La guerra civil de 1936 fue, en realidad, varias guerras civiles superpuestas y entrelazadas: una guerra política (república contra monarquía), ideológica (derechas contra izquierdas), religiosa (creyentes contra descreídos), territorial (centralistas contra separatistas), económica (ricos contra pobres). Es una simplificación, claro está, pues había republicanos con Franco, católicos con los rojos, pobres con los nacionales, centralistas entre los republicanos y fueristas en el bando de Franco.
El eje en torno al cual giró la transición del franquismo a la democracia fue el deseo unánime de no repetir nunca más el horror de una guerra civil. La clave de este propósito era dar la guerra del 36 por cancelada. Paso de página, inauguración de la concordia nacional con una Constitución votada por todos. Este deseo profundo llevó a un texto con ambigüedades, algunas contradicciones e incluso con anomalías sistemáticas, como el desconcertante Título VII, metido con calzador como una extraña protuberancia cuya explicación política fue que era el peaje para que la izquierda (entonces confesadamente marxista) aceptase la Monarquía y lo que llamaba la “democracia burguesa”. El enfrentamiento religioso se quiso resolver con la declaración de aconfesionalidad del Estado, y la guerra civil “social” de ricos contra pobres había quedado cancelada ya en el franquismo con la emergencia de unas sólidas clases medias. Pero los fantasmas nacionalistas emergieron tras la muerte del dictador, y el Título VIII debía ser el instrumento para conjurarlos. Repetir la fórmula de la Constitución de 1931 (un régimen común y dos regímenes especiales, vasco y catalán) era impracticable: había que huir de cualquier revival que evocase la República, y evitar agravios comparativos regionales. Las autonomías como régimen general, pero con flexibilidad de asunción de competencias, se pensó que podrían servir. Y el invento no ha funcionado. Al final hubo que establecer algo muy parecido al café para todos porque el PSOE puso el agravio comparativo encima de la mesa, primero en Galicia y luego en Andalucía, y entonces descubrimos que los nacionalistas nunca estuvieron dispuestos a contentarse (como predijo lúcidamenteJulián Marías), y sólo esperaban la debilidad del Estado para empujar hacia la secesión.

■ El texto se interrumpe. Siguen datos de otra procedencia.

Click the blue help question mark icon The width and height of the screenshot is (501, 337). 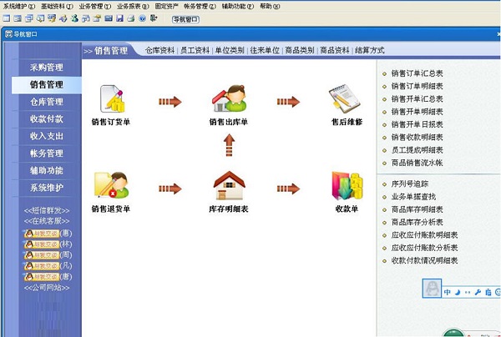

Ahora parece que consideran llegado el momento. Es, desde luego, una locura, pero muchos creen que las cosas están llegando a un punto de difícil retorno pacífico.Mariano Rajoy ha dicho, por fin, algo al respecto, pero he creído entender que pide grandeza en Mas, y supongo que también en Urkullu. Me temo, sin embargo, que deberá pensar algo más factible si quiere que salgamos con bien de ésta.